Dailey was sentenced to death for the 1985 murder of 14-year-old Shelly Boggio, but another man, Jack Pearcy, has signed a sworn affidavit that “he, and he alone, was responsible for the tragic death of Boggio,” the bishops said in their Oct. 21 letter to DeSantis.
“No physical evidence ties Mr. Dailey to the crime; however, the Florida Supreme Court refuses to allow him to present new evidence proving his factual innocence,” they wrote. “The direct killing of the innocent is always wrong and an intrinsic evil.”
The letter, released by the Florida Conference of Catholic Bishops in Tallahassee, was signed by: Archbishop Thomas G. Wenski of Miami; Bishop Felipe J. Estevez of St. Augustine; Bishop Gerald M. Barbarito of Palm Beach; Bishop John G. Noonan of Orlando; Bishop Gregory L. Parkes of St. Petersburg; Bishop Frank J. Dewane of Venice; Bishop William A. Wack of Pensacola-Tallahassee; and Auxiliary Bishop Enrique E. Delgado of Miami.
“Florida leads the nation in death-row exonerations. Florida makes more mistakes than any other state in sentencing innocent people to death,” the bishops said, adding that “there is strong evidence that James Dailey’s death sentence was yet another failure of justice.”
If carried out, his execution will be Florida’s 100th since the reinstatement of the death penalty in the 1970s. This is the third death warrant signed by DeSantis, who is Catholic.
Florida is “a national outlier” in its high numbers of death sentences, death-row population and executions, the bishops said. “This use of the death penalty wounds our society by allowing a devaluation and coarseness of life in our community.”

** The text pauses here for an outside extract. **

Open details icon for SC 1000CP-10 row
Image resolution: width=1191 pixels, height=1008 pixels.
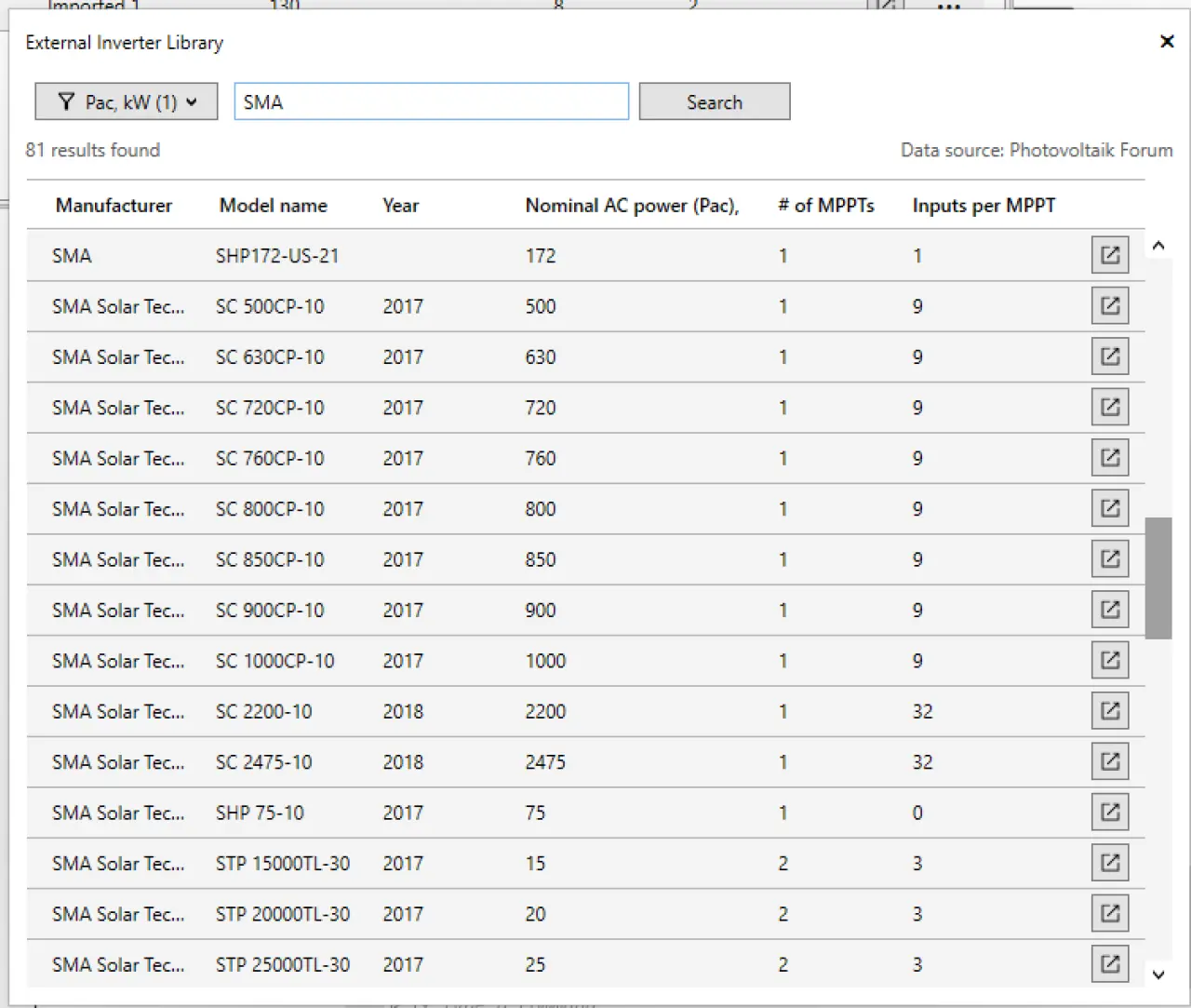1109,661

“As Pope Francis has stated, and as the catechism has been updated to reflect, the death penalty is ‘inadmissible’ due to modern penal systems,” the bishops wrote.
“At certain times in history, the teachings of the church did not exclude recourse to the death penalty when it was the only means by which to protect society and guilt was properly determined,” they continued. “Today, however, alternative sentences, such as life without parole, are severe punishments through which society can be kept safe.”
Such alternatives “do not degrade us by ending yet another life — perpetuating, rather than ending, a cycle of violence,” they said.
In the days leading up to Dailey’s execution, if it is not stayed, dozens of prayer vigils throughout the state are planned, the bishops noted.
“Floridians will gather in prayer for Ms. Boggio’s family, for Mr. Dailey, for everyone affected by violent crime, for an end to the use of the death penalty and for you in your difficult position,” the bishops told DeSantis.
“You have the support of the church and the majority of voters in Florida who support alternatives to the death penalty in ending this cruel and unnecessary practice immediately,” they said.